◆ Task to carry out
In full and without change, retype the records.

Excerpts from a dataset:

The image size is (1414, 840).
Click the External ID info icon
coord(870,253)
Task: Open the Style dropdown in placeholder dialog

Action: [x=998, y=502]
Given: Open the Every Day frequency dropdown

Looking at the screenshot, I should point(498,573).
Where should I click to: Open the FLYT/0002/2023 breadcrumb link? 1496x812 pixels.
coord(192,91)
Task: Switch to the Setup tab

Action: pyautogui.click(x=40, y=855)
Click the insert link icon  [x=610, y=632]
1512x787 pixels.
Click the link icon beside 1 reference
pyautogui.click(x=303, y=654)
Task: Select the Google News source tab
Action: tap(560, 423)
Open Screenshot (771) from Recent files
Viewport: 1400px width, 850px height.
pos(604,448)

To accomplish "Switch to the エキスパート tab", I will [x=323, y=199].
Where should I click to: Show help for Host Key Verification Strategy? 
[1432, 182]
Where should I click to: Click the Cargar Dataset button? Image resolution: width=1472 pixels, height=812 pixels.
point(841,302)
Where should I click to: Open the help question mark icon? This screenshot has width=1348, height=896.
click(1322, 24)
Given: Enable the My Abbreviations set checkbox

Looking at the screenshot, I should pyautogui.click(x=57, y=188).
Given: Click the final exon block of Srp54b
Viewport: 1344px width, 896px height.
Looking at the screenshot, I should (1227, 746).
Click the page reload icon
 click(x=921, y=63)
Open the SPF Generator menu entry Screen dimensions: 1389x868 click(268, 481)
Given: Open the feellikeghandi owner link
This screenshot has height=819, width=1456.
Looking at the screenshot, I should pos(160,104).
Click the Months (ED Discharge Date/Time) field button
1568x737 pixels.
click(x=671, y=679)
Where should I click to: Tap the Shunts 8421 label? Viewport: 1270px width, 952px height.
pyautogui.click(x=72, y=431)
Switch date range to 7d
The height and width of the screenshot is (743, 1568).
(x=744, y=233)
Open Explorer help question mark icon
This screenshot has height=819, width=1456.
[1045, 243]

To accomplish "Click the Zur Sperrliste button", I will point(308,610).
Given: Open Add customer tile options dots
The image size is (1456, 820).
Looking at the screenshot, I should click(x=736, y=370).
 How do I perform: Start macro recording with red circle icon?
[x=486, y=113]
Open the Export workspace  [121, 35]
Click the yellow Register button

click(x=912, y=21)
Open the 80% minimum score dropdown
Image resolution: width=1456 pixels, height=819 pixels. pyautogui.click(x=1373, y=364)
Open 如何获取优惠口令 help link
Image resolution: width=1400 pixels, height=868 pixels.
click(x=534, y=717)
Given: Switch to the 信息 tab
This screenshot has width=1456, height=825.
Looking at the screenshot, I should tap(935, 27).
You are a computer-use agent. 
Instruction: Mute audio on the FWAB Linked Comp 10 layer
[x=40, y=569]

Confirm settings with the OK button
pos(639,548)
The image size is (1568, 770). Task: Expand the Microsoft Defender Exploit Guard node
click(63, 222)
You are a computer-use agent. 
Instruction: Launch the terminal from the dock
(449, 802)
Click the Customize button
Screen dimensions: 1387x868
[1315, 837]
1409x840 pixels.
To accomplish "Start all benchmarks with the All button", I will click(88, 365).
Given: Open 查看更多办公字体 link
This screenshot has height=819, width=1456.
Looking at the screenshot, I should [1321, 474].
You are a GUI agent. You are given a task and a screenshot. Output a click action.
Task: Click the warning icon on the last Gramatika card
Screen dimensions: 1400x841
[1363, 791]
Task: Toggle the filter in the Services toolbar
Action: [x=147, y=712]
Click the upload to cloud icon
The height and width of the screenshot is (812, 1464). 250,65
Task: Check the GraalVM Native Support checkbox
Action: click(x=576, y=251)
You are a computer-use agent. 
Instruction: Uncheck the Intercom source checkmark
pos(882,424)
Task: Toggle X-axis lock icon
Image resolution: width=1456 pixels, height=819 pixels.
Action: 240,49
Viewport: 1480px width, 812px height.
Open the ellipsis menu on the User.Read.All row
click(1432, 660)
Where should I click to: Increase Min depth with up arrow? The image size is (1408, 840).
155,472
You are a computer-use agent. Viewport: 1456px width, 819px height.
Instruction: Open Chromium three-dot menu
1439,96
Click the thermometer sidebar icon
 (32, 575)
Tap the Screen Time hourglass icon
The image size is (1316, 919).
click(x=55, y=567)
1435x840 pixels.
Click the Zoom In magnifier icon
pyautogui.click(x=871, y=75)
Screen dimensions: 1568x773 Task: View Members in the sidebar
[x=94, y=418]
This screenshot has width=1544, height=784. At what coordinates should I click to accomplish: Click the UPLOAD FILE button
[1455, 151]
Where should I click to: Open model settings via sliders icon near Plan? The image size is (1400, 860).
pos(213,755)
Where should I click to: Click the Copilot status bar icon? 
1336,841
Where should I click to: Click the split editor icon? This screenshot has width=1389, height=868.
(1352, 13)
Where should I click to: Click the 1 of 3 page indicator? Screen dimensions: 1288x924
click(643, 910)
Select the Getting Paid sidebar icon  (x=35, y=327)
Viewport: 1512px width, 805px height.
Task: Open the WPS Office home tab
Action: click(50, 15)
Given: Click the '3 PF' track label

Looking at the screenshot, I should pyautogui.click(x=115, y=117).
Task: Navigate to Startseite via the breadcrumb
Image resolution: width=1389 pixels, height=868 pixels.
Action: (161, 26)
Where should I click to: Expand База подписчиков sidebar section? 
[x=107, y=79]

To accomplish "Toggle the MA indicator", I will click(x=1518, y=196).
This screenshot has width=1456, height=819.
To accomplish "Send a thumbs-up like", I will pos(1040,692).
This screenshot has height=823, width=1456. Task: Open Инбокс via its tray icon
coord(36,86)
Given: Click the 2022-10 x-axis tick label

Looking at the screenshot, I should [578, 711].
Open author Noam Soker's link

◆ Exercise answer
The image size is (1414, 840).
Click the External ID info icon
coord(870,253)
Task: Open the Style dropdown in placeholder dialog

Action: [x=998, y=502]
Given: Open the Every Day frequency dropdown

Looking at the screenshot, I should point(498,573).
Where should I click to: Open the FLYT/0002/2023 breadcrumb link? 1496x812 pixels.
coord(192,91)
Task: Switch to the Setup tab

Action: pyautogui.click(x=40, y=855)
Click the insert link icon  [x=610, y=632]
1512x787 pixels.
Click the link icon beside 1 reference
pyautogui.click(x=303, y=654)
Task: Select the Google News source tab
Action: tap(560, 423)
Open Screenshot (771) from Recent files
Viewport: 1400px width, 850px height.
pos(604,448)

To accomplish "Switch to the エキスパート tab", I will [x=323, y=199].
Where should I click to: Show help for Host Key Verification Strategy? 
[1432, 182]
Where should I click to: Click the Cargar Dataset button? Image resolution: width=1472 pixels, height=812 pixels.
point(841,302)
Where should I click to: Open the help question mark icon? This screenshot has width=1348, height=896.
click(1322, 24)
Given: Enable the My Abbreviations set checkbox

Looking at the screenshot, I should pyautogui.click(x=57, y=188).
Given: Click the final exon block of Srp54b
Viewport: 1344px width, 896px height.
Looking at the screenshot, I should (1227, 746).
Click the page reload icon
 click(x=921, y=63)
Open the SPF Generator menu entry Screen dimensions: 1389x868 click(268, 481)
Given: Open the feellikeghandi owner link
This screenshot has height=819, width=1456.
Looking at the screenshot, I should pos(160,104).
Click the Months (ED Discharge Date/Time) field button
1568x737 pixels.
click(x=671, y=679)
Where should I click to: Tap the Shunts 8421 label? Viewport: 1270px width, 952px height.
pyautogui.click(x=72, y=431)
Switch date range to 7d
The height and width of the screenshot is (743, 1568).
(x=744, y=233)
Open Explorer help question mark icon
This screenshot has height=819, width=1456.
[1045, 243]

To accomplish "Click the Zur Sperrliste button", I will point(308,610).
Given: Open Add customer tile options dots
The image size is (1456, 820).
Looking at the screenshot, I should click(x=736, y=370).
 How do I perform: Start macro recording with red circle icon?
[x=486, y=113]
Open the Export workspace  [121, 35]
Click the yellow Register button

click(x=912, y=21)
Open the 80% minimum score dropdown
Image resolution: width=1456 pixels, height=819 pixels. pyautogui.click(x=1373, y=364)
Open 如何获取优惠口令 help link
Image resolution: width=1400 pixels, height=868 pixels.
click(x=534, y=717)
Given: Switch to the 信息 tab
This screenshot has width=1456, height=825.
Looking at the screenshot, I should tap(935, 27).
You are a computer-use agent. 
Instruction: Mute audio on the FWAB Linked Comp 10 layer
[x=40, y=569]

Confirm settings with the OK button
pos(639,548)
The image size is (1568, 770). Task: Expand the Microsoft Defender Exploit Guard node
click(63, 222)
You are a computer-use agent. 
Instruction: Launch the terminal from the dock
(449, 802)
Click the Customize button
Screen dimensions: 1387x868
[1315, 837]
1409x840 pixels.
To accomplish "Start all benchmarks with the All button", I will click(88, 365).
Given: Open 查看更多办公字体 link
This screenshot has height=819, width=1456.
Looking at the screenshot, I should [1321, 474].
You are a GUI agent. You are given a task and a screenshot. Output a click action.
Task: Click the warning icon on the last Gramatika card
Screen dimensions: 1400x841
[1363, 791]
Task: Toggle the filter in the Services toolbar
Action: [x=147, y=712]
Click the upload to cloud icon
The height and width of the screenshot is (812, 1464). 250,65
Task: Check the GraalVM Native Support checkbox
Action: click(x=576, y=251)
You are a computer-use agent. 
Instruction: Uncheck the Intercom source checkmark
pos(882,424)
Task: Toggle X-axis lock icon
Image resolution: width=1456 pixels, height=819 pixels.
Action: 240,49
Viewport: 1480px width, 812px height.
Open the ellipsis menu on the User.Read.All row
click(1432, 660)
Where should I click to: Increase Min depth with up arrow? The image size is (1408, 840).
155,472
You are a computer-use agent. Viewport: 1456px width, 819px height.
Instruction: Open Chromium three-dot menu
1439,96
Click the thermometer sidebar icon
 (32, 575)
Tap the Screen Time hourglass icon
The image size is (1316, 919).
click(x=55, y=567)
1435x840 pixels.
Click the Zoom In magnifier icon
pyautogui.click(x=871, y=75)
Screen dimensions: 1568x773 Task: View Members in the sidebar
[x=94, y=418]
This screenshot has width=1544, height=784. At what coordinates should I click to accomplish: Click the UPLOAD FILE button
[1455, 151]
Where should I click to: Open model settings via sliders icon near Plan? The image size is (1400, 860).
pos(213,755)
Where should I click to: Click the Copilot status bar icon? 
1336,841
Where should I click to: Click the split editor icon? This screenshot has width=1389, height=868.
(1352, 13)
Where should I click to: Click the 1 of 3 page indicator? Screen dimensions: 1288x924
click(643, 910)
Select the Getting Paid sidebar icon  (x=35, y=327)
Viewport: 1512px width, 805px height.
Task: Open the WPS Office home tab
Action: click(50, 15)
Given: Click the '3 PF' track label

Looking at the screenshot, I should pyautogui.click(x=115, y=117).
Task: Navigate to Startseite via the breadcrumb
Image resolution: width=1389 pixels, height=868 pixels.
Action: (161, 26)
Where should I click to: Expand База подписчиков sidebar section? 
[x=107, y=79]

To accomplish "Toggle the MA indicator", I will click(x=1518, y=196).
This screenshot has width=1456, height=819.
To accomplish "Send a thumbs-up like", I will pos(1040,692).
This screenshot has height=823, width=1456. Task: Open Инбокс via its tray icon
coord(36,86)
Given: Click the 2022-10 x-axis tick label

Looking at the screenshot, I should [578, 711].
Open author Noam Soker's link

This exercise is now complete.